Since first coming to power nearly 12 years ago, Putin has constructed a system of authority that bears little resemblance to that described in Russia's 1993 Constitution, and looks more like Russia's traditional setup of autocratic one-man rule. For centuries the country has been run by a sprawling state bureaucracy that answered to a single figure -- a czar or a general secretary -- who stood above the political fray, and even the law.

Though Putin has alternated between the posts of president and prime minister over the years, he has increasingly grown into the role that many of his supporters describe as "national leader," or that indispensable man-at-the-top toward whom all bureaucratic compasses point.

The national leader may hold any state position, or none at all, but no Russian will doubt his absolute authority. Joseph Stalin, who ruled the USSR from roughly 1928 until his death in 1953, never held a government post. Though the Soviet Union had several prime ministers and presidents during the Stalin era, few can even remember their names today.

"Stalin was once asked by his mother to explain what his job was," says Mr. Medvedev, the historian. "He thought about it, and then answered, 'well, I'm a sort of czar'....  Putin's system today looks like a kind of cross between an absolute monarchy and the Stalin regime."

Uniting fractious elites

Even his detractors admit that Putin is energetic, intelligent, articulate, and even-tempered, all characteristics that originally helped him unite Russia's fractious elites, marginalize the super-wealthy oligarchs who had infested the Kremlin during the rule of former president Boris Yeltsin, and reverse the country's social and economic decline following the disastrous decade of the 1990s.

But some fear that the familiar drawbacks of one-man rule could come roaring back to haunt Russia as Putin, with his absolute power assured and his contacts with the outside world mediated by a self-interested inner-court circle, settles into the Kremlin for what may likely be another 12 years of unchallenged rule.

"I fail to understand [Putin] anymore....   He is losing contact with reality," says Gleb Pavlovsky, who was a key adviser and political strategist to Putin during his first two terms as president, but resigned after a still murky inner-Kremlin spat earlier this year.

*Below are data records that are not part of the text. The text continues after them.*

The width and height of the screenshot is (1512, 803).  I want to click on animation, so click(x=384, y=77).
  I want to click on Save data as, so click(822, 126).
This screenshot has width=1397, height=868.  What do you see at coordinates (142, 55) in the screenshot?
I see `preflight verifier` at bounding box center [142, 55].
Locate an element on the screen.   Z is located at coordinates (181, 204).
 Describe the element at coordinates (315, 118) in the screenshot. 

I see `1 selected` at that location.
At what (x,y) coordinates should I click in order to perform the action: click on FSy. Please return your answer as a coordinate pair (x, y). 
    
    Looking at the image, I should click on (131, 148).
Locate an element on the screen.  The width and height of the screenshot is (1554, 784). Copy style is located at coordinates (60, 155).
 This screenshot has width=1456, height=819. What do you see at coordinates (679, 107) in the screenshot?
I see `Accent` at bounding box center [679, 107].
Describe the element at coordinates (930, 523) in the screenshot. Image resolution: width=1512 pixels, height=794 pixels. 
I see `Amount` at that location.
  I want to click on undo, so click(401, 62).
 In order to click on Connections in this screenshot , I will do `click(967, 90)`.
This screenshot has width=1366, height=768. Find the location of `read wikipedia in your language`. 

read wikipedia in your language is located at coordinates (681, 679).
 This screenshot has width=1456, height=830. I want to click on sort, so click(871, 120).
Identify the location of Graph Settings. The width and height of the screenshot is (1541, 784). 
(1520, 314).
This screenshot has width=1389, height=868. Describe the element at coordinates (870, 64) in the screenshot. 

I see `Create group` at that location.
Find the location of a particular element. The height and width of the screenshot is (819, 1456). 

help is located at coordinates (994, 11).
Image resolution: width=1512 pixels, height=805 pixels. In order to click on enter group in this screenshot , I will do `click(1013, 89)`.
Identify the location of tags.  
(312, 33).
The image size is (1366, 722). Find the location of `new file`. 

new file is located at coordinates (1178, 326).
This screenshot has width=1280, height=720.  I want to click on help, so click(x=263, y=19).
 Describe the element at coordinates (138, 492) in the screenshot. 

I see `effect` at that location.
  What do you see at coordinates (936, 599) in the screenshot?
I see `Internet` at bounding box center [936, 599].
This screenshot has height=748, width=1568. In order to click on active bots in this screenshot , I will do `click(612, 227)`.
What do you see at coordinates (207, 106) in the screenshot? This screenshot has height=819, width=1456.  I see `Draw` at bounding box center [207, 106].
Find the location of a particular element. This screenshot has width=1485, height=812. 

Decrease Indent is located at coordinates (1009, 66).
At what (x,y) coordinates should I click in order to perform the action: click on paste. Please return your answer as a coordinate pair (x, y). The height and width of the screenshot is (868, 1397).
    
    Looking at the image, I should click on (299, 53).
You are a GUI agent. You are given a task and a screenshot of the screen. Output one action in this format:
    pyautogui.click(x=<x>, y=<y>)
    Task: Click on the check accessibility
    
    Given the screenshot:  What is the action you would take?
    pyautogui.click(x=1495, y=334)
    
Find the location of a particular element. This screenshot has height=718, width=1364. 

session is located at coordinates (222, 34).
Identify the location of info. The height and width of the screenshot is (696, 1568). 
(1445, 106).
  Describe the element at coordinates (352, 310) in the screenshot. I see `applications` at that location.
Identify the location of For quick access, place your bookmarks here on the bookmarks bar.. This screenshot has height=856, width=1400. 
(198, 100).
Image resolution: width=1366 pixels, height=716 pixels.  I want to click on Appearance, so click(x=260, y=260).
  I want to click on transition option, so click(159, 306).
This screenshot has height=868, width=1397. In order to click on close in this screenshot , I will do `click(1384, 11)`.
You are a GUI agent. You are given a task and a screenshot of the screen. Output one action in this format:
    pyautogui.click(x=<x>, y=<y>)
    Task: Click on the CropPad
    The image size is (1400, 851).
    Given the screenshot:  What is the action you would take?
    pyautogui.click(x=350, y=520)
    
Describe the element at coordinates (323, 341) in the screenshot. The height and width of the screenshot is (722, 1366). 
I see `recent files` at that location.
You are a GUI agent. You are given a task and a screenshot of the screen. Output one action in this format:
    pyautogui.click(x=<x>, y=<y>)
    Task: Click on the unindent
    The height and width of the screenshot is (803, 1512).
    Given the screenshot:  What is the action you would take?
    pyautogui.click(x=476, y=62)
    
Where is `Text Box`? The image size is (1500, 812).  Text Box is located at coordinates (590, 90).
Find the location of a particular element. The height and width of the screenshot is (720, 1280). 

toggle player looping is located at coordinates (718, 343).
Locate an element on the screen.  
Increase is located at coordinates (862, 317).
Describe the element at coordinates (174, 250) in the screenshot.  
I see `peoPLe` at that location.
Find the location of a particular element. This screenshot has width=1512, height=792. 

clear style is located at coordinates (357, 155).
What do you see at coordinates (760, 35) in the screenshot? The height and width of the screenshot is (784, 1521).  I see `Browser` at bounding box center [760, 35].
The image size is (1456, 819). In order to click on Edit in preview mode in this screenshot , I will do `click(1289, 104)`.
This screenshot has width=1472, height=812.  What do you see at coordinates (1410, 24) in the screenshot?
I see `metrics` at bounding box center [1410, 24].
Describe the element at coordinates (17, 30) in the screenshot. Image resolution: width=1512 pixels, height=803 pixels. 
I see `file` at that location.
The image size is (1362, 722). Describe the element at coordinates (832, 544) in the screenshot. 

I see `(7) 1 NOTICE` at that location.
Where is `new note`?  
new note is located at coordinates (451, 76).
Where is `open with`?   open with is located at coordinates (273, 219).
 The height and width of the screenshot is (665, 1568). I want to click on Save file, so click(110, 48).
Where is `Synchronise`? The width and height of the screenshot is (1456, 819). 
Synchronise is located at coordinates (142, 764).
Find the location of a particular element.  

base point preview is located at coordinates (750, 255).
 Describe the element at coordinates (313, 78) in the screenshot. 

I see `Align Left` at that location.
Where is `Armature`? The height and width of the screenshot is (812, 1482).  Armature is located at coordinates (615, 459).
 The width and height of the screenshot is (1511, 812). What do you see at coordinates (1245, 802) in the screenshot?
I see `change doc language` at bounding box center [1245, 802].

"In the past he was a team player; he wasn't so narcissistic, and didn't consider himself to be a genius," Mr. Pavlovsky says. "Now his sense of humor is gone. He talks down to people. He thinks he knows what you're going to say even before you open your mouth, and whatever part of what you say that he doesn't get doesn't matter to him....  He seems to believe that his great success over the past 10 years means that he understands Russia and the world better than anybody else."